Robert Rich, Mountain View, CA USA
February 2005

 

 

 

 

On our daily merry-go-round, every turn can make the world look different than it did before. Relationships change or filter out with no warning, buildings are bulldozed as others rise in their place, seasonal clouds shift through the sky, and with them all definition of solid ground.

I find things by being lost. They come into my lens-net on lures I do not bait. The people and animals residing around us hold their own suggestive power; so do those objects considered dead or inanimate. By making photographs, amuck and without premeditation, I find meaning in the poetry of the everyday. I need no certainty of destination. I like to uncork secrets while sliding things softly off the frame, so you'll wonder where they've gone.

Robert's sounds can only be described as organic, regardless of source material. His understanding of the cyclical and perpetual in nature never ceases to astound. Listening to these tactile excavations, we can emerge with a resounding artifact: a gift of memory, or memory misplaced.
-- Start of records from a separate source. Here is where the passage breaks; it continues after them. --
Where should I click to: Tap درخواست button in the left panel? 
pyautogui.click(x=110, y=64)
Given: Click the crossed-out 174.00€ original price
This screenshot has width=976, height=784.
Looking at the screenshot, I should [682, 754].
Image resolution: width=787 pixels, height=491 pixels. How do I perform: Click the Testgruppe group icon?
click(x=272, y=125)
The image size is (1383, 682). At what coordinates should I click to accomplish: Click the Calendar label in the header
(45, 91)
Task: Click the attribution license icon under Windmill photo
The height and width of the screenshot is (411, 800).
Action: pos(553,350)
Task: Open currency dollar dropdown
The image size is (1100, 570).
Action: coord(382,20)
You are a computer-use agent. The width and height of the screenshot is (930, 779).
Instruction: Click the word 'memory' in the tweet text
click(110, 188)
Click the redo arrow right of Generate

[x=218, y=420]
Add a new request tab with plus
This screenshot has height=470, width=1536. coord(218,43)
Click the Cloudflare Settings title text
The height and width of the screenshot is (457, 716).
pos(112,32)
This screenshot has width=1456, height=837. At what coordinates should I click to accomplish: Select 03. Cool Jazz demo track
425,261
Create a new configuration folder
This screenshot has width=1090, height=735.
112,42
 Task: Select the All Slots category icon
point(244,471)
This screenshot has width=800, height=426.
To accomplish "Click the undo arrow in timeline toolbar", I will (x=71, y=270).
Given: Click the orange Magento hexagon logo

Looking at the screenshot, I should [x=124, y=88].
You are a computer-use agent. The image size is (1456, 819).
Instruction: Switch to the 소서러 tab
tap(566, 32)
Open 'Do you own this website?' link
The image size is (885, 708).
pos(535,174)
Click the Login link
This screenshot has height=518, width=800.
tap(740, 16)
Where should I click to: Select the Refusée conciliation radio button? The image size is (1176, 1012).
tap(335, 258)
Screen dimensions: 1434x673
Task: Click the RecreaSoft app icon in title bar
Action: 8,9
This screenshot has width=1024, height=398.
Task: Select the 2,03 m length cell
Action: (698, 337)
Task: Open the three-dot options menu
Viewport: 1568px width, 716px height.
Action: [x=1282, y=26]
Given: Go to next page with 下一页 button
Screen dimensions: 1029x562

By sharing our ideas and feelings, we rekindle our love of restless beauty, of what lies buried beyond the next sweet and perilous curve.

David Agasi, Tokyo, Japan
February 2005

 

 

 

Here's another review by Matt Howarth
at www.soniccuriosity.com:

 

ROBERT RICH: Echo of Small Things

This CD from 2005 features 61 minutes of stately ambience. The music by Rich is inspired by a series of photographs by David Agasi.

Ethereal atmospherics become the medium for deeper tonalities and sweetly tingling textures. Phosphorescent instances sparkle throughout this music, like glimpses of a more tranquil dimension where everything radiates optimistic effervescence. These tiny epiphanies grow larger with each passing pulsation, filling the mind with burgeoning potential.

Elongated steel guitar notes slide and waft on the bubbling breeze. Fields of spectral flutes generate a hazy distance. Ponderous tones descend like heavy clouds, losing their grim demeanor by the time they surround the audience. Rainfall and sedate tubular bells engage in a sonic tryst.

Remaining gentle, this tuneage achieves an intensity of purity that releases the contemplative floodgates of the listener, opening the path to all kinds of opportunities.

Rich has a way of imbuing his minimal soundscapes with an organic quality that generates more than a subtle pipeline right into the listener's soul. This tuneage flows like fragile air, but carries distinct sonic scents that convey vibrant emotion. Combined with Agasi's pictures, the subtle atmospherics adopt distinct terminology.

This release is available in two editions: a deluxe signed-and-numbered version limited to 129 copies, and one where the pictures are printed in a conventional insert booklet.